A verbatim repetition of the data below is requested, without images.

··· Extracted material

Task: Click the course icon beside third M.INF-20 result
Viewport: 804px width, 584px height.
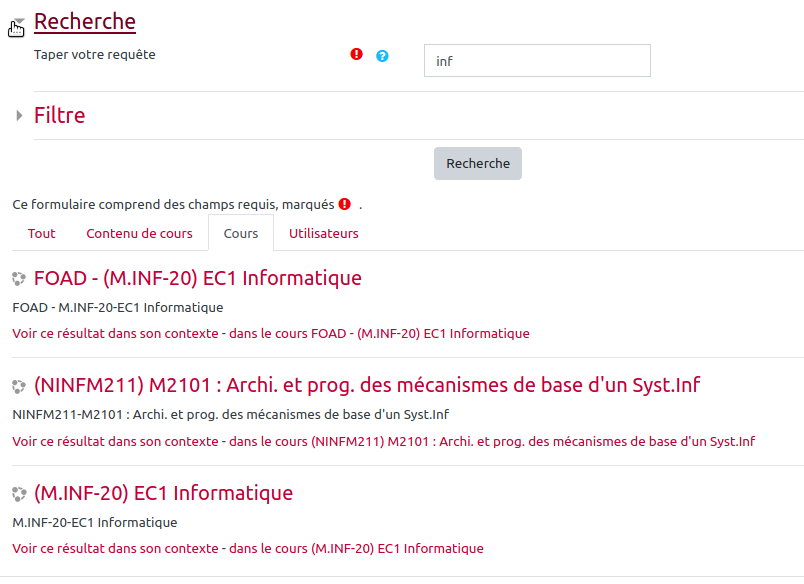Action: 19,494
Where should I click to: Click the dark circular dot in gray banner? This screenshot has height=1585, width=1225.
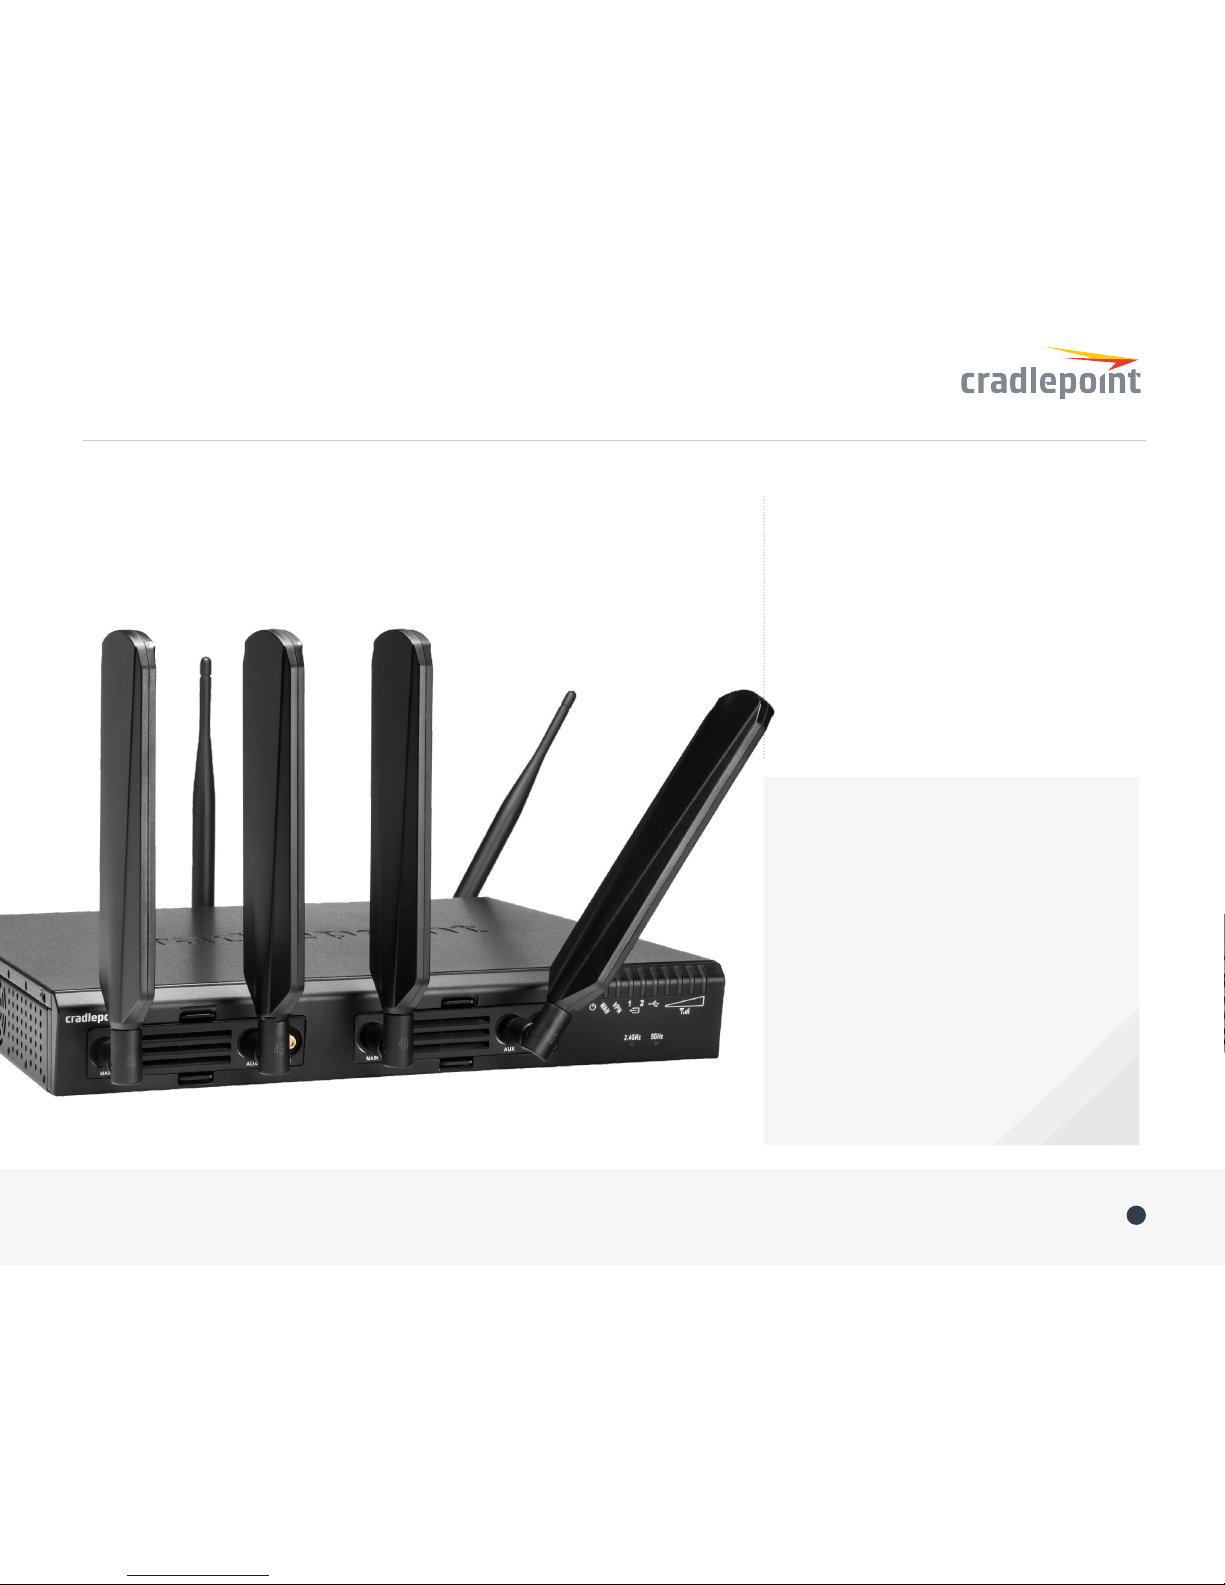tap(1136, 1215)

······

**Task result**:
Task: Click the course icon beside third M.INF-20 result
Viewport: 804px width, 584px height.
Action: 19,494
Where should I click to: Click the dark circular dot in gray banner? This screenshot has height=1585, width=1225.
tap(1136, 1215)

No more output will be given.